Meh Labs, the startup behind Blink, was founded by Kevin Stephens and Michelle Norgan, both of whom are former Google employees, as is Melissa Mayer, Yahoo’s current chief executive.

The terms of the transaction were not disclosed.

Blink said it was looking to bring “the Blink vision” to Yahoo. The Blink software allows a user to control the amount of time a mobile message is visible, with a countdown timer launching when the user opens the message. The technique is intended to allow people to “show the same honesty and spontaneity in their online conversations as they can in person”, Blink said in a Tuesday statement.

Yahoo has acquired dozens of start-ups since Mayer took over the top position, including a number of mobile acquisitions. The company says it currently has 430 million monthly mobile users.

Mobile expansion

Established Internet companies are currently looking to attract new users and revenues in the rapidly growing smartphone market, often by acquiring popular mobile start-ups. Snapchat, whose mobile software offers disappearing photos, reportedly rejected a $3 billion (£1.9bn) buyout offer from Facebook last year.
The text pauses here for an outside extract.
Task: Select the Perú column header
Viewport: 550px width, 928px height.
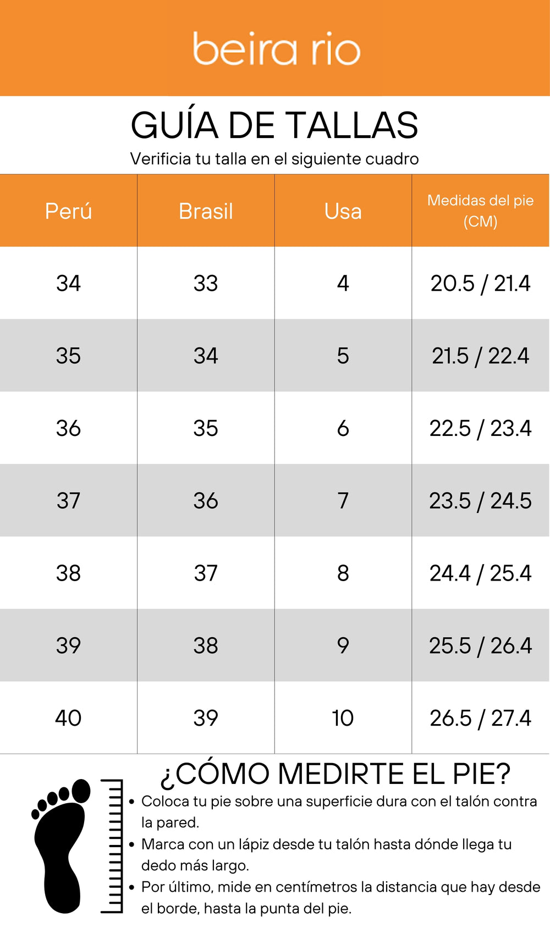Action: pyautogui.click(x=68, y=211)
Facebook went on to acquire WhatsApp for $19bn in February.

In the same month, Japanese e-commerce firm Rakuten paid $900m for Viber, a mobile application that allows users to make free telephone calls and send free text messages.

Snapchat recently settled charges by US regulators that had accused it of deceiving consumers by claiming that photos sent via the service were permanently deleted after a certain period.